Il fatidico 24 settembre - termine dato dalla Corte Costituzionale al Parlamento per legiferare sul fine vita in rimedio ad un presunto «vuoto normativo» - si avvicina ed aumentano le pressioni. Quelle del mondo pro life per scongiurare derive eutanasiche, ovviamente, ma anche quelle del mondo radicale, desideroso che nel nostro Paese venga riconosciuto il diritto alla «dolce morte». A questo proposito, almeno due sono stati gli interventi dei favorevoli all’eutanasia degni di nota ancorché, come vedremo subito, contraddistinti da insanabile fragilità logica.
Il primo è stato quello della senatrice radicale Emma Bonino, la quale, intervenendo ad una trasmissione televisiva, ha dichiarato: «C'è una proposta di legge sul tavolo che riguarda l'eutanasia, promossa dall'Associazione Coscioni. Il mio punto di vista è uno solo: ci deve essere la libertà responsabile delle persone di scegliere non di morire, cosa che succede a tutti, ma di come poter morire, in dignità e in libertà. Questo è il punto sostanziale […] E' difficile? Certo, è complicato. Ma proprio quando le cose sono complicate è meglio non delegarle a giudici, medici eccetera eccetera».
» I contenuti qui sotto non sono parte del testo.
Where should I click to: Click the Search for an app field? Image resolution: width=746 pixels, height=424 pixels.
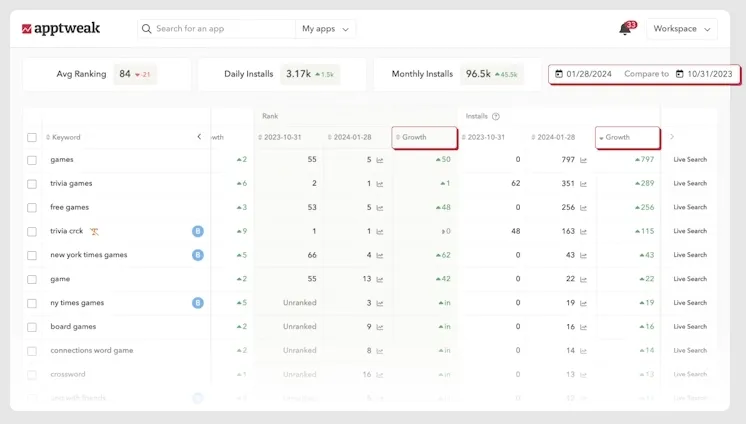[x=220, y=29]
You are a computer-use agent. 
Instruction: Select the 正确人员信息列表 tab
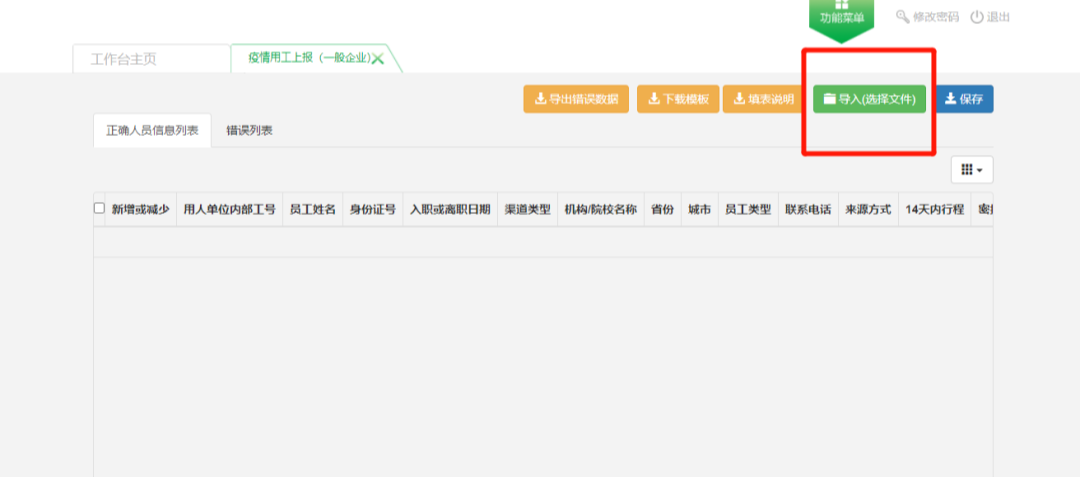(152, 130)
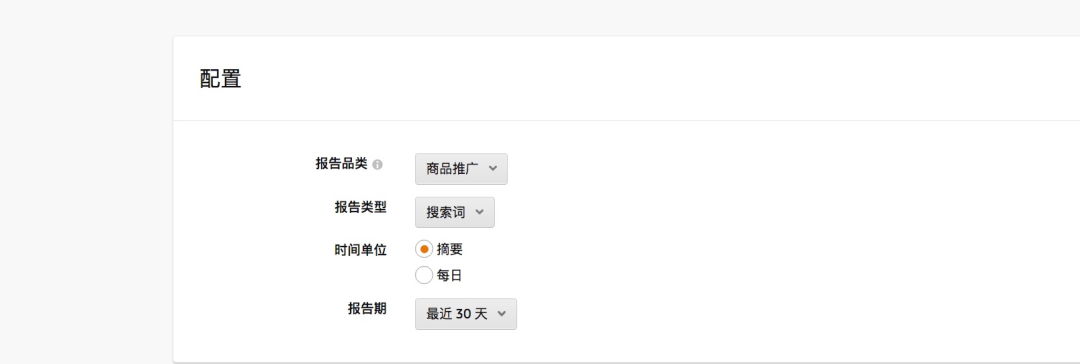Click the 报告类型 field label
Screen dimensions: 1080x364
coord(360,208)
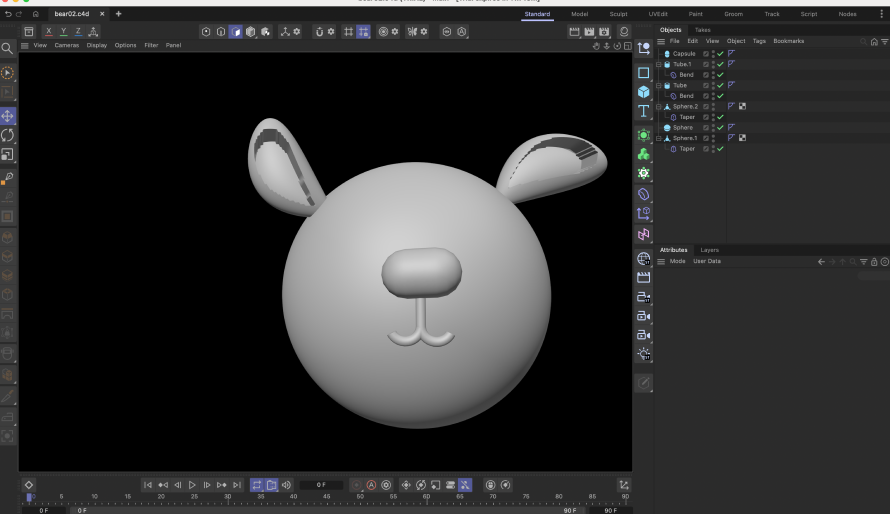Switch to the Sculpt layout tab
The width and height of the screenshot is (890, 514).
coord(618,14)
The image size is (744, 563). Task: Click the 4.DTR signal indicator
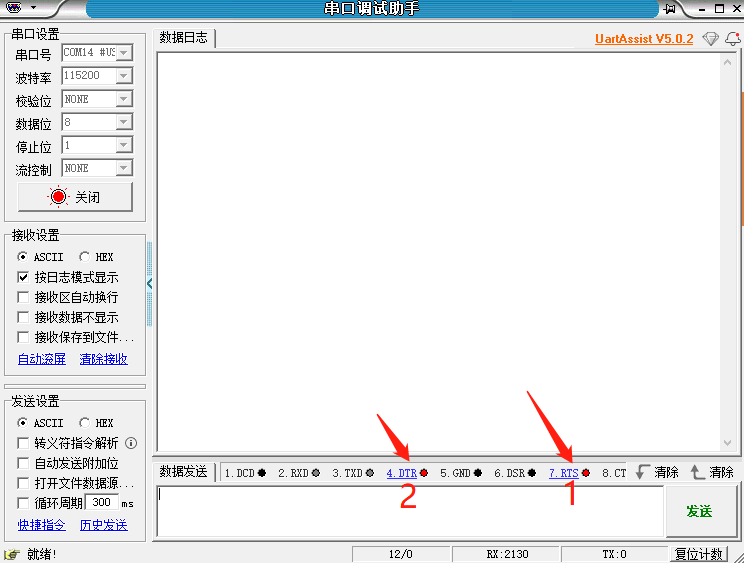click(x=402, y=473)
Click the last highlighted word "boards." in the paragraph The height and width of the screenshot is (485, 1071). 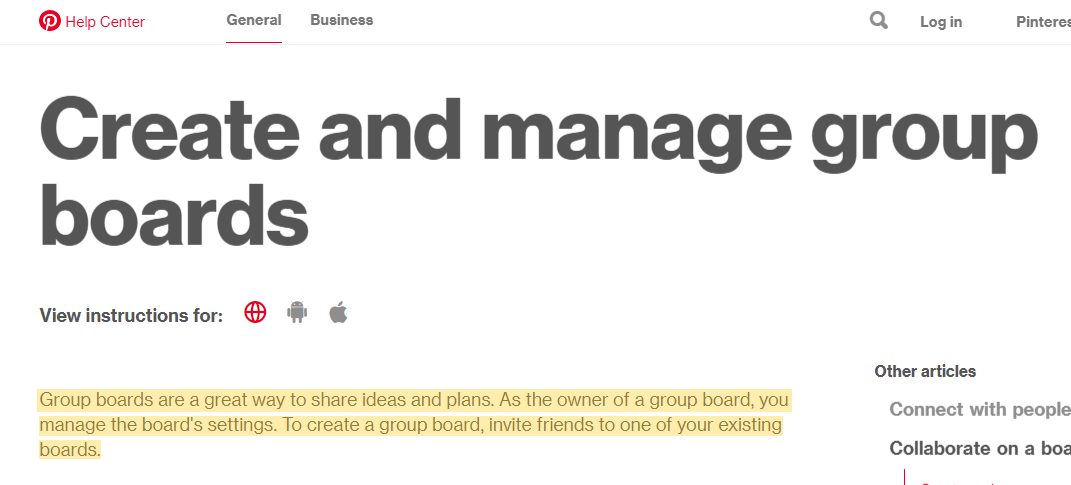(71, 450)

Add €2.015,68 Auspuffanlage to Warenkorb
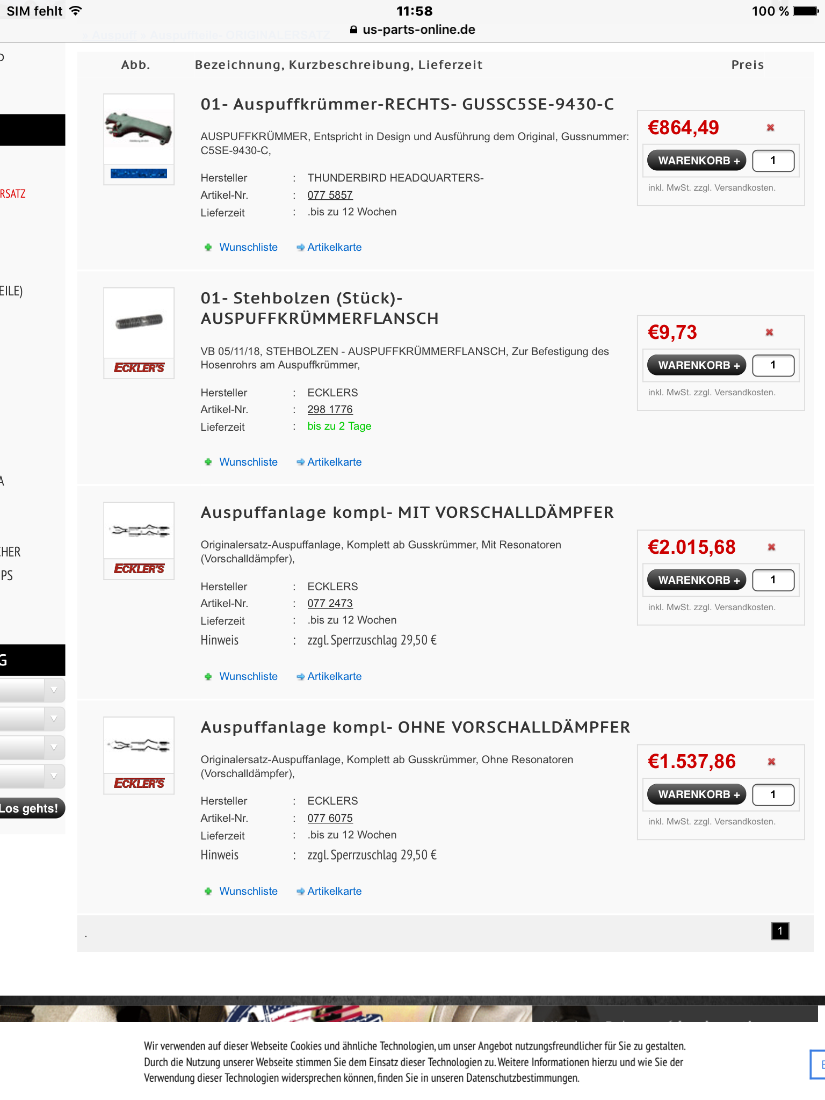697,580
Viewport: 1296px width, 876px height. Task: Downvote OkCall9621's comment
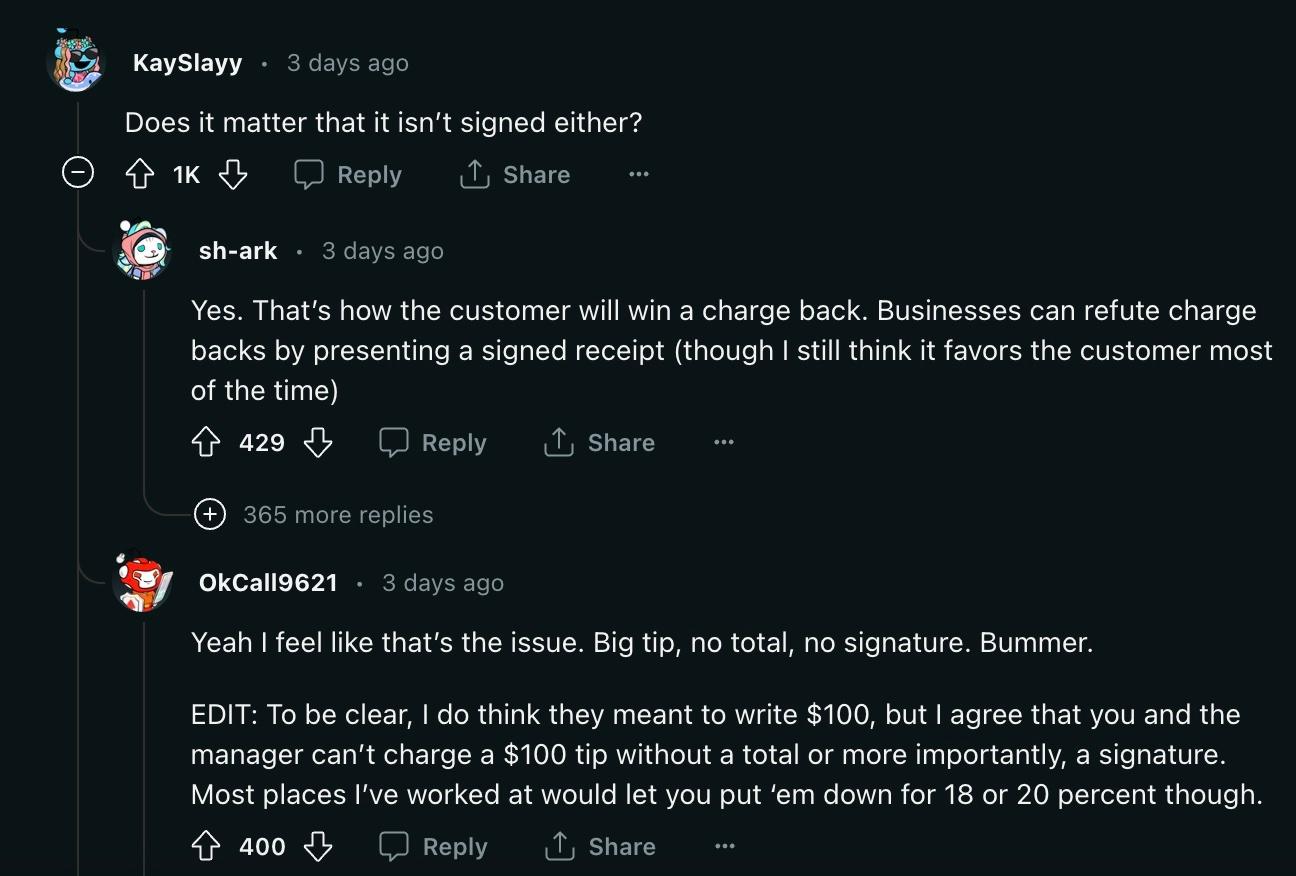tap(318, 847)
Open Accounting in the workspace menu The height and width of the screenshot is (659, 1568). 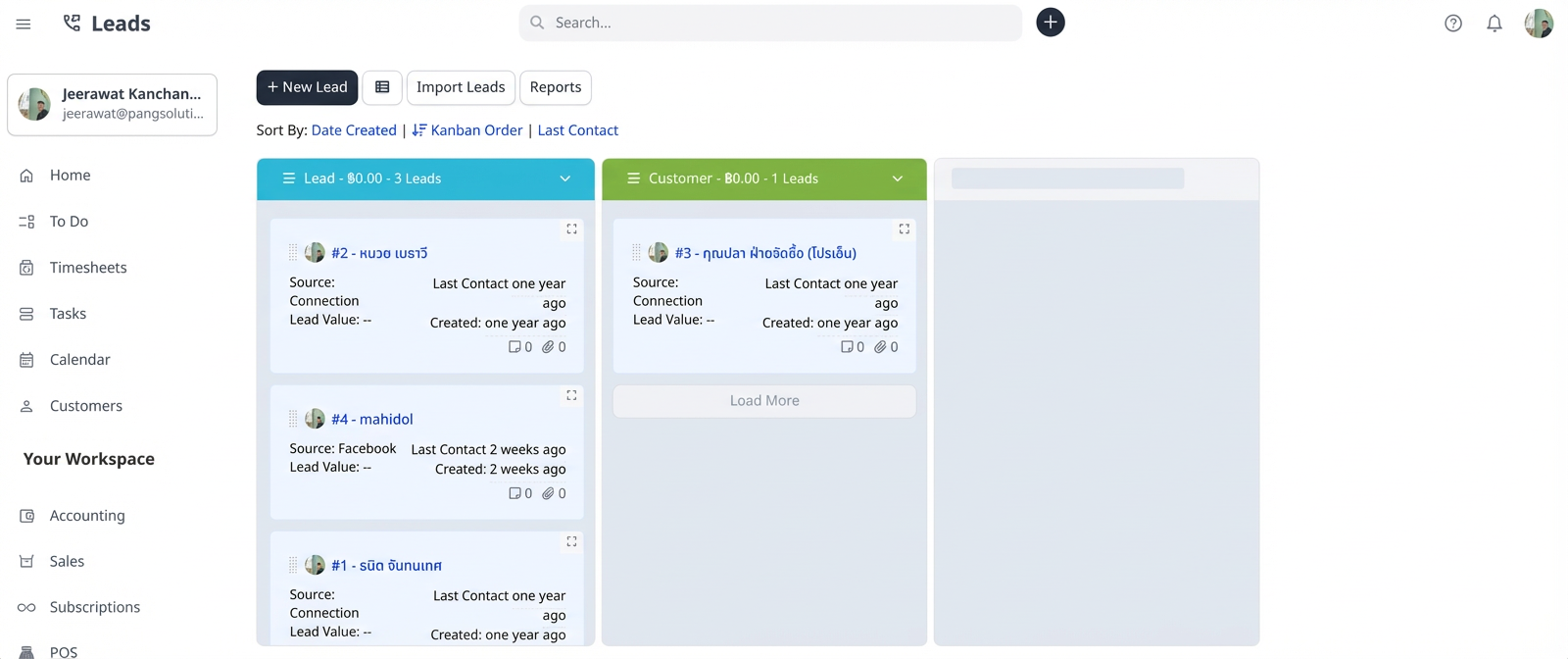[87, 516]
Apparentemente inattaccabile, il ragionamento della storica leader radicale è in realtà debole. Per almeno due ragioni. Anzitutto perché confonde il «poter poter morire, in dignità e in libertà» - facoltà che nessuno discute a priori - con il poter essere uccisi, che è il vero nocciolo della questione allorché si parla di eutanasia e suicidio assistito; se infatti la persona morente ha diritto ha potersene andare con dignità, senza accanimento terapeutico, questo nulla ha che vedere con il presunto diritto ad essere ucciso da parte di chicchessia, anziani o semplicemente depressi in senso generale.
Un secondo limite dell’argomentare boniniano sta nel fatto secondo cui l’eutanasia di Stato è l’alternativa al delegare la propria libertà ai medici o ai giudici. Peccato che invece non la morale cattolica ma l’esperienza dimostri il contrario, basti pensare all’Olanda dove più di qualche medico, negli anni, è finito sotto inchiesta proprio perché – in assenza di qualsivoglia richiesta – si è arrogato il diritto di eliminare un pazienze reo soltanto di essere demente o non più abbastanza lucido. Altro che libertà.
Ma se questi sono gli argomenti di Emma Bonino sul fine vita, non è che quelli del leader radicale di oggi, Marco Cappato, siano molto più convincenti. Basti pensare a quando afferma che «negare ai malati di poter rinunciare a idratazione e nutrizione artificiale è imporre un trattamento contro la volontà malato». Ora, è con ogni evidenza si tratta di una frase priva di significato perché eleva arbitrariamente al rango di trattamenti terapeutici l’alimentazione e l’idratazione, che invece altro non sono che supporti vitali; anche perché, se fossero considerati trattamenti medici, autorizzerebbero tra le altre cose ciascuno di noi a prendersi malattia dal lavoro ogni volta che avesse fame o sete; il che sarebbe un evidente assurdo. Meglio allora diffidare dei tortuosi e ingannevoli argomenti dei radicali per tornare a ribadire, in vista del 24 settembre, un forte e chiaro no all’eutanasia e al suicidio assistito.
Occorre farlo nella consapevolezza che il diritto alla vita è un limite invalicabile e che quella dell’eutanasia – fatta eccezione per pochissimi casi puntualmente balzati agli onori delle cronache – è una battaglia voluta anzitutto dai sani sulla pelle dei più fragili. Lo dimostra il fatto che, per esempio, appena il 7% dei soggetti affetti dalla sindrome locked-in (condizione durissima, che comporta la paralisi completa di tutti i muscoli volontari del corpo) abbia pensieri o intenzione di morte, mentre gli italiani favorevoli all’eutanasia, secondo alcuni sondaggi, sono 10 volte tanti.
Ma il desiderio dei malati e dei disabili, appunto, è quello di vivere e di essere assistiti, non certo di essere eliminati «per il loro bene». Motivo per cui urge chiedere sia al Legislatore sia alla Corte Costituzionale di risparmiare al Paese una deriva eutanasia che andrebbe a colpire anzitutto i cittadini più fragili e indifesi, vale a dire coloro che più di tutti, anche se magari non lo si direbbe, son attaccati alla vita.